Stored data entries
= = = =
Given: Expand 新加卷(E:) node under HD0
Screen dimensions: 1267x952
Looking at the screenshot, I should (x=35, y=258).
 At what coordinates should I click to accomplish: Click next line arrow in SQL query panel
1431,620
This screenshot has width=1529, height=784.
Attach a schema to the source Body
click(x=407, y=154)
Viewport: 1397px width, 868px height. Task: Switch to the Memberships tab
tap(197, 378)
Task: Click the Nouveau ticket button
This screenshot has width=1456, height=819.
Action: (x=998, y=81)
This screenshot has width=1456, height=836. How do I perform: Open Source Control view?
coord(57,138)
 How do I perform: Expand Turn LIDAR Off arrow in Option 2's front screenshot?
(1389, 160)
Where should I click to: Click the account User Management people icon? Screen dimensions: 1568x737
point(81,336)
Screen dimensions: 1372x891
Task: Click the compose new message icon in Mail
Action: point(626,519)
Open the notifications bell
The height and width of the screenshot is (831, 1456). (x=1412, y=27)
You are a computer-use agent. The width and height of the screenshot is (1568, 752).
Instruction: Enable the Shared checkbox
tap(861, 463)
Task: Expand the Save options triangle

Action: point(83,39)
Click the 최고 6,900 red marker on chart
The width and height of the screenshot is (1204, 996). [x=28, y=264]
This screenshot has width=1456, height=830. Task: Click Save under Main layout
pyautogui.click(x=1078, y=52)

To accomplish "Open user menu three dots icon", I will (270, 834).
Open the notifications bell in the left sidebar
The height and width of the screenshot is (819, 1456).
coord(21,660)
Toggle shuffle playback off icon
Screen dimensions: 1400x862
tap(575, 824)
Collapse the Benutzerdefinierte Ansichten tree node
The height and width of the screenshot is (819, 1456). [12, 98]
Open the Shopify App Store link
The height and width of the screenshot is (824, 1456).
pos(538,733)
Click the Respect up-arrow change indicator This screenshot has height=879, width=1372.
= = = =
**Instructions for the task:** Please write out all of the records above, character for character.

**Problem solution:**
Given: Expand 新加卷(E:) node under HD0
Screen dimensions: 1267x952
Looking at the screenshot, I should (x=35, y=258).
 At what coordinates should I click to accomplish: Click next line arrow in SQL query panel
1431,620
This screenshot has width=1529, height=784.
Attach a schema to the source Body
click(x=407, y=154)
Viewport: 1397px width, 868px height. Task: Switch to the Memberships tab
tap(197, 378)
Task: Click the Nouveau ticket button
This screenshot has width=1456, height=819.
Action: (x=998, y=81)
This screenshot has width=1456, height=836. How do I perform: Open Source Control view?
coord(57,138)
 How do I perform: Expand Turn LIDAR Off arrow in Option 2's front screenshot?
(1389, 160)
Where should I click to: Click the account User Management people icon? Screen dimensions: 1568x737
point(81,336)
Screen dimensions: 1372x891
Task: Click the compose new message icon in Mail
Action: point(626,519)
Open the notifications bell
The height and width of the screenshot is (831, 1456). (x=1412, y=27)
You are a computer-use agent. The width and height of the screenshot is (1568, 752).
Instruction: Enable the Shared checkbox
tap(861, 463)
Task: Expand the Save options triangle

Action: point(83,39)
Click the 최고 6,900 red marker on chart
The width and height of the screenshot is (1204, 996). [x=28, y=264]
This screenshot has width=1456, height=830. Task: Click Save under Main layout
pyautogui.click(x=1078, y=52)

To accomplish "Open user menu three dots icon", I will (270, 834).
Open the notifications bell in the left sidebar
The height and width of the screenshot is (819, 1456).
coord(21,660)
Toggle shuffle playback off icon
Screen dimensions: 1400x862
tap(575, 824)
Collapse the Benutzerdefinierte Ansichten tree node
The height and width of the screenshot is (819, 1456). [12, 98]
Open the Shopify App Store link
The height and width of the screenshot is (824, 1456).
pos(538,733)
Click the Respect up-arrow change indicator This screenshot has height=879, width=1372.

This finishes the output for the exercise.